"Just" discovered - Exoplanet TOI-1259 A b

Dr. Gerold Holtkamp, 2022.12.22

The transit light curve of the exoplanet TOI-1259 A b, discovered just two years ago, was measured. The data determined agree well with literature values. It is a double star system, which is additionally interesting. The close position at the north celestial pole allows interesting further observations of TOI-1259 A b . The data determined agree well with literature values. It is a double star system, which is a special feature. The close position at the north celestial pole allows interesting further observations.
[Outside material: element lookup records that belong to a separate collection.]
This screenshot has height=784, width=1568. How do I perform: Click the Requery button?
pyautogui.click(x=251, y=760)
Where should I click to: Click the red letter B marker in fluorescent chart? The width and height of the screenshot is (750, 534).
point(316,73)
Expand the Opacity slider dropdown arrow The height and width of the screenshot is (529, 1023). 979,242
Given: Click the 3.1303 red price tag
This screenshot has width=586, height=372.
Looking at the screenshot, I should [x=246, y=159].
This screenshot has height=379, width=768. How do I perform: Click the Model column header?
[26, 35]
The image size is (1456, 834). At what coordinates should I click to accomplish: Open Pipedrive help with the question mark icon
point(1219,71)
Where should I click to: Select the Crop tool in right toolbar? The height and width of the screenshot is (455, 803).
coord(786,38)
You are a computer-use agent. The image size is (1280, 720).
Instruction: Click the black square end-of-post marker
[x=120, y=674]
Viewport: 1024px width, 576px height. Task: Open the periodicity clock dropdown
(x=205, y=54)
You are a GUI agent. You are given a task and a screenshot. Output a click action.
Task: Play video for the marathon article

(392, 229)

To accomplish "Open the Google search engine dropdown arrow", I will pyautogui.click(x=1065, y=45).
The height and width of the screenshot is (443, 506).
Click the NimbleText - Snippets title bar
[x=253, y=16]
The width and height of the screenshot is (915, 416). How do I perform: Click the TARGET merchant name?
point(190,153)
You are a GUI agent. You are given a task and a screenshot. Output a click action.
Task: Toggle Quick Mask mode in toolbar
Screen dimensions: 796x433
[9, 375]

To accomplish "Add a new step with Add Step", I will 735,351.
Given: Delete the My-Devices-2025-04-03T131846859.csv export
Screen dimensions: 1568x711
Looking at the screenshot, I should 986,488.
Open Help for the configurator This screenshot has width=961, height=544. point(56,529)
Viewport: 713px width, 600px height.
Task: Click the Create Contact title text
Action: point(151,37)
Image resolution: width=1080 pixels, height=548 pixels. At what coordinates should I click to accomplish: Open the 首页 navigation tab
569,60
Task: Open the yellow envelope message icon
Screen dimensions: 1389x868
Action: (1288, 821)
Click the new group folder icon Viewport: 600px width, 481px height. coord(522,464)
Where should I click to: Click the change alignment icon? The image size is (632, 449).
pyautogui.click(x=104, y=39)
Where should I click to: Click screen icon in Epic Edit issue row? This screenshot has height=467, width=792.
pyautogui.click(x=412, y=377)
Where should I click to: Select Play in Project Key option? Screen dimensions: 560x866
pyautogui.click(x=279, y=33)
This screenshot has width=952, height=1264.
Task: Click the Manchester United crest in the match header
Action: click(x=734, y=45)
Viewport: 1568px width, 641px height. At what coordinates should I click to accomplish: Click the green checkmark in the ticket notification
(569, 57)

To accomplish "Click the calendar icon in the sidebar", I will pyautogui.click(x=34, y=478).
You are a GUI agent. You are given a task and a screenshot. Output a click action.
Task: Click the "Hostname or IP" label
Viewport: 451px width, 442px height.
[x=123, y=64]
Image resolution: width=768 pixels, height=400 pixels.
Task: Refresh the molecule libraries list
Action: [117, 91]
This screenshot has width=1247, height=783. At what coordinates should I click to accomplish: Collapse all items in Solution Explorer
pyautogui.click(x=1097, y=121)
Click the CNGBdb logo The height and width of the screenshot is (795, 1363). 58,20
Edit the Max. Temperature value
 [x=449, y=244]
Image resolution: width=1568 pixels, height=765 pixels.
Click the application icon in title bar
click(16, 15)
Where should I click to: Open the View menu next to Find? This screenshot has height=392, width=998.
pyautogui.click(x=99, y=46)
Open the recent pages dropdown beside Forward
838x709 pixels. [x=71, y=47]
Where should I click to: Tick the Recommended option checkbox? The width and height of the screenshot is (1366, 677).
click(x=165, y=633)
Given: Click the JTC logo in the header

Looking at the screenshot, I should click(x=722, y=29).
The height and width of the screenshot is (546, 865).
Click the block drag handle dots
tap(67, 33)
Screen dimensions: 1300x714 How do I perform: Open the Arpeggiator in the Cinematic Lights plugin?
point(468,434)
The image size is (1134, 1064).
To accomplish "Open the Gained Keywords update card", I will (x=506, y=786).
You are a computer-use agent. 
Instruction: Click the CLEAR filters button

Admittedly, the name isn't particularly spectacular and doesn't stimulate the imagination either. But the fact that this alien planet was discovered just two years ago in 2020, although it orbits the star TOI-1259 A at a distance of not more than 385 light-years from us, is remarkable. But the volume of space and thus the number of stars increase enormously with distance. A lot of undiscovered things can be hidden there. Even if we amateurs cannot be the discoverers, it is still very attractive for us to be able to follow such a planet discovery so close behind the professionals - with our own device, from a garden near the city - unthinkable 30 years ago. If you can prove it yourself and it's not just reeding it in leterature, that's a different quality of experiencing astronomy.

The Observation Object

The exoplanet TOI-1259 A b was not discovered until 2021. This is the release date. The actual discovery was probably made in 2019. The parent star TOI-1259 A is a star with a radius 0.71 times and a mass 0.68 times of our Sun and a surface temperature of 4800 K, which appears 12.1 mag bright to us on Earth. The exoplanet TOI-1259 A b is a so-called hot Jupiter, i.e. it has 0.44 times Jupiter's mass and 1.02 times its diameter. The surface temperature of 963 K determines its name. It orbits its parent star in an amazing 3.48 days at a distance of just 6 million km (major axis). It produces an obscuration of 29 mmag on its transit. There is a stellar companion, TOI-1259 B, which is gravitationally bound to the main star at about 1600 AU (0.025 LY). It appears to us at about 19 mag [1] [2].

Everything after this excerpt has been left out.